For this reason, thermostats, other IOT devices may use/need this feature but it is defeating the purpose of RFC8910 and must be applied for that reason, not to bypass the captive portal login screen. Once you are logged into the Captive Portal, you stay logged in until conditions are met to log you out automatically, time, data, etc. That is a preferred method of solving the problem of simply avoiding the login screen itself. Even for thermostats and other devices, they typically ignore RFC8910, DHCP 114 anyway and simply work by passing through their MAC address or an allowed IP in Captive Portal thus we never even noticed this issue to date. You preserve the login over a reboot by checking: Preserve users database ->Preserve connected users across reboot. If enabled, connected users won't be disconnected during a pfSense reboot.
-
Your last to phrases :
The fix to RFC8910.php suggested ...
and
For this reason, thermostats, ....
That's what I had in mind : 'thermostats', APs, smart switches and whatever other devices hosted on the portal network, these devices are typically white listed by using "Allowed IP" (and/or MAC probably) are mostly automates that don't know sh#t about portal login and/or don't use DHCP 114 (RFC8910) anyway - as you said already.

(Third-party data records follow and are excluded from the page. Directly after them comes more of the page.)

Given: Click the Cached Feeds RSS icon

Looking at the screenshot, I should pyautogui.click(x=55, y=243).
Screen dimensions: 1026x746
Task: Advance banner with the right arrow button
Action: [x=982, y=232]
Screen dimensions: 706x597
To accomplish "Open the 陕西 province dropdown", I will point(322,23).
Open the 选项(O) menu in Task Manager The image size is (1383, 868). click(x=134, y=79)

These devices won't consult the the portal's "venue-info-url" neither.The same type of filtering against the two "Allowed IP" and "MAC" lists isn't needed in the original portal's index.php
That said, devices have their MAC listed as "blocked" do inform the connected user with a message that his MAC is blocked (inviting him to change his MAC address ^^).Updated : I've also added MAC listed handling :
if (is_array($cpcfg['allowedip'])) { foreach ($cpcfg['allowedip'] as $ipent) { if ($ipent['ip'] == $clientip) { if ($ipent['dir'] != 'to') { // 'clientip' is part of the 'allowedip' list ob_flush(); return; } } } } $clientmac = pfSense_ip_to_mac($clientip); if (!is_array($clientmac)) { if (!isset($cpcfg['nomacfilter']) || isset($cpcfg['passthrumacadd'])) { /* unable to find MAC address - shouldn't happen! - bail out */ captiveportal_logportalauth("unauthenticated", "noclientmac", $clientip, "ERROR"); echo "An error occurred. Please check the system logs for more information."; log_error("Zone: {$cpzone} - Captive portal could not determine client's MAC address. Disable MAC address filtering in captive portal if you do not need this functionality."); ob_flush(); return; } } else if (is_array($cpcfg['passthrumac'])) { foreach ($cpcfg['passthrumac'] as $macent) { if ($macent['mac'] == $clientmac['macaddr']) { if ($macent['action'] == 'pass') { // 'clientmac' is part of the 'allowed MAC' list ob_flush(); return; } } } }
I took the initial MAC testing directly from the portal's 'index.php' file : if no MAC was found, but MAC usage isn't' disabled, then messages are logged/shown.
-
@Gertjan
Good Work, I tested the fix(es) under Kea/Plus 24.08 Dev (0925) and they work as advertised. I suggest you publish the full updated RFC8910.php here so others can quickly get the current result of this project to date.